In Ovid’s work “Metamorphoses” we meet the character Narcissus who has never seen his reflection in a mirror. For us today, surrounded as we are by conveniences (mirrors being one of them) it seems inconceivable that he would have never seen himself in one, but that’s how the story goes. While in the woods Narcissus comes upon a pool of water, bends down to drink, for the first time sees his face reflected back to him, and he falls violently in love with his image. He bends to kiss his image and discovers that he cannot “have” this person that he sees. He becomes so besotted and obsessed with himself that he stops eating and sleeping, and eventually dies. It is from this character and his characteristics that we get the word “narcissism”, which means: Excessive self-love. We often think of young people as the ones who have to work their way through a stage of narcissism, but they are not the only ones. Sidle up to a group of elderly and eavesdrop on their conversation about surgeries, illnesses and tragedies and one can sometimes get a whiff of narcissism, a sense of their congratulating themselves for having achieved some kind of weird triumph.
In the series “Falling Skies” a character says, “It’s not how long we live, but how we live!”… and how we live arises out of how much and how well we know ourselves. Narcissism is not self-awareness; it is self-obsessiveness run amok. One of the characteristics of narcissism is an inability to empathize with other than the self and because the individual feels so special they also feel entitled to do whatever they desire; in this, narcissism does not recognize the word “NO!” I see a certain degree of unhealthy narcissism in our Mainland business culture in that we consumers view all of creation as being here for our benefit and for our consumption. This means that we can mine the earth and fell the forests at will, justifying this by saying that this will make money.
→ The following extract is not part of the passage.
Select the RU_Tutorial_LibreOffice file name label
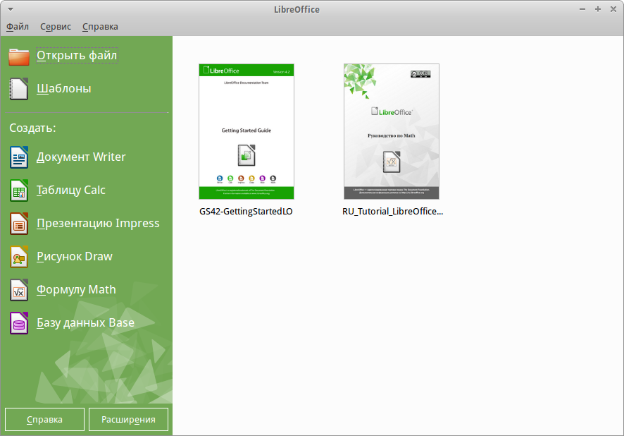The width and height of the screenshot is (624, 436). [392, 211]
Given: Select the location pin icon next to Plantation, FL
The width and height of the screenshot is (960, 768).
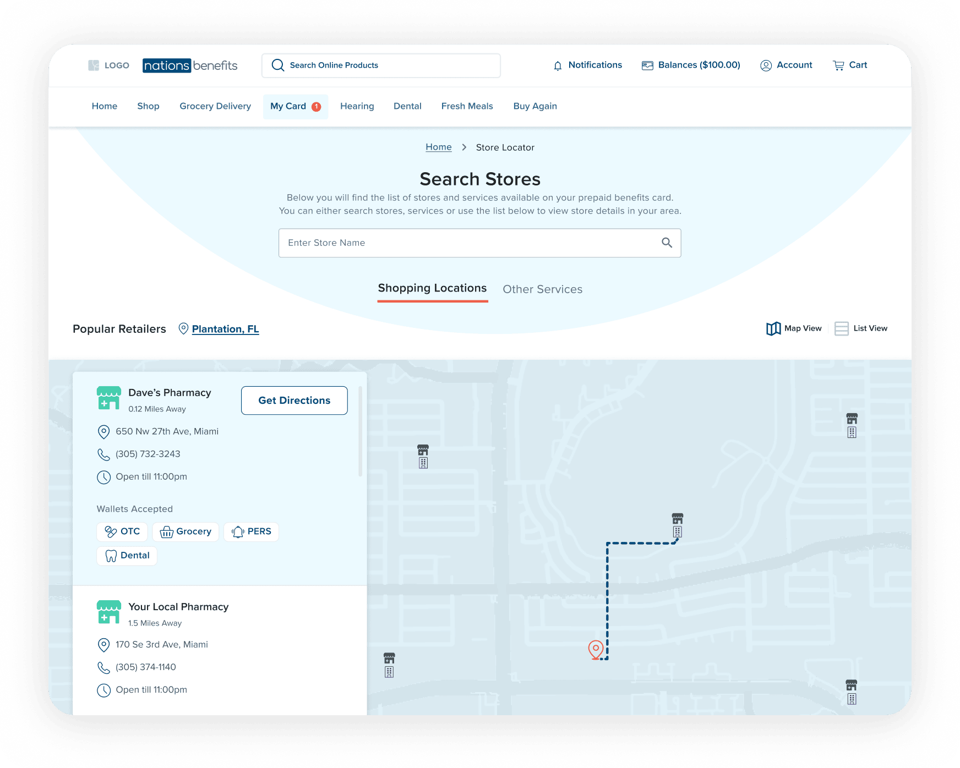Looking at the screenshot, I should 184,328.
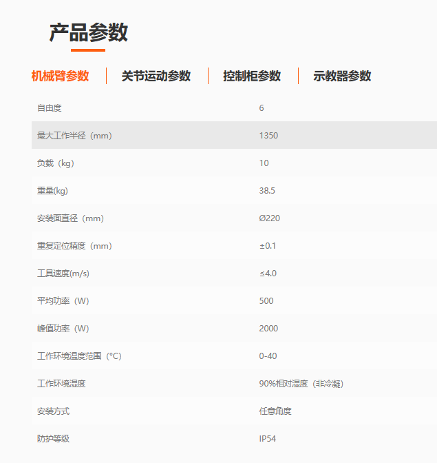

The Hawaiian approach to our role in the world is a very different one. In the Hawaiian view our role is to be stewards of creation, enabling it through our stewardship to attain its fullest possibilities. Even more than that, however, Hawaiians view the earth, the forests, plants, rocks and water and all life connected to these as Ohana, as family. In the Hawaiian view the first human arises from the Kalo plant, and this shows the intimate and familial relationship that Hawaiians see between humanity and all that exists upon and within the earth. Lest we think that this understanding is only a Hawaiian Creation myth, all one has to do is to look at the current struggle going on up on Mauna Kea on the Big Island in Hawaii. The struggle is between those who are beginning a mammoth multi-billion dollar Observatory project on the sacred mountain which involves bull-dozing etc, and those Hawaiians who are blocking the access roads in order to keep the equipment away from committing what they view as the rape of their Kupuna, their Grandmother. Those trying to protect this sacred mountain from succumbing to the Mainland’s “It’s there and we can do with it what we want” approach view themselves as “Protectors” and not as protestors; the police, unfortunately, do not see it this way as they arrest scores of them each day and haul them down off of the mountain.
I firmly believe that we have been, and continue to be, poisoned by a business culture that encourages us to be mindless consumers. As in the Garden of Eden the business snake hisses to us, “Try it, you’ll like it!” In my view being an unreflective consumer is like being a virus which eats its host; ultimately, it is an orientation which leads to our undoing as spiritual beings.